A few conducted medical studies have explored the connection between vasectomies and prostate cancer, but the idea needs to be researched a little more extensively.
- Older age
Risk of any type of cancer increases with age – and once a man is over 50, he is somewhat more susceptible to developing prostate cancer.
Is prostate cancer hereditary? Sometimes – and in a few cases, development can be more or less likely depending on the person’s race. More research needs to be conducted in this arena as well, but prostate cancer risk seems to be higher with some ethnicities compared to others – particularly the Black community. For Black men, the disease also tends to be more often developed in stronger, more aggressive ways.

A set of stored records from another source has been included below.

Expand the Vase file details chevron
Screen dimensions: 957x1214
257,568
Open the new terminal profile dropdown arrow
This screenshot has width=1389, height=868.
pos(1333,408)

Prostate cancer prevention techniques
- Improve your diet.
More research still needs to be done on the effects of diet and cancer, but existing studies suggest that a consciously healthy diet tends to be a strong fighter of the disease. There are a few different recognized ways for lowering prostate cancer risk with your diet:
- Reduce your fat intake. Eat less trans fats and saturated fats, and opt for more unsaturated fats.
- Eat more fruits and vegetables. Up your leafy greens, and introduce a wide variety of produce into your daily diet. Tomatoes in particular seem to be effective in the fight against prostate cancer (thanks to the high amounts of antioxidant lycopene they contain), and cruciferous vegetables like cauliflower and broccoli contain cancer-fighting compound sulforaphane.
- Avoid fried or grilled meat. Meat cooked at higher temperatures might produce a chemical compound that could lead to prostate cancer.
- Incorporate green tea or soy into your diet. These two products might lower a man’s risk for prostate cancer, according to some available studies.
- Increase your vitamin D intake.
Many people don’t get enough vitamin D – and for men at high risk of developing prostate cancer, this sort of deficiency might be detrimental. In order to prevent eventual development, focus on increasing your vitamin D intake with supplements; 10 minutes of sun per day; or foods like cod liver oil, dried shiitake mushrooms, and wild salmon.
- Maintain a healthy weight.
Since obesity might lead to a higher risk of developing prostate cancer, maintaining a healthy weight is a good way to battle this possibility. If you’re overweight, establishing a healthy and sustainable weight loss plan will help increase your odds against prostate cancer – and if you’re already at a healthy weight, just make sure you maintain it (and are also enjoying a nutritious and diverse diet).
- Exercise regularly.
Exercising regularly goes hand in hand with healthy weight maintenance, as studies have revealed that a healthy level of activity is a powerful natural cancer battler. Exercise is generally known for improving immune function, reducing inflammation, and increasing blood circulation – all of which are great for staying healthy and well.
- Keep smoking and drinking to a minimum.
Smoking is known for increasing general risks of cancer, and alcohol is known for its inflammatory effects. Keeping both vices to a bare minimum will help you ward off prostate cancer.
- Remain sexually active.
A couple of studies revealed that men who have a higher ejaculation frequency (whether with company or alone) are up to two-thirds less likely to be diagnosed with prostate cancer. The research is ongoing, but so far, experts have deduced that frequent ejaculation rids the bodies of toxins and fights against inflammation.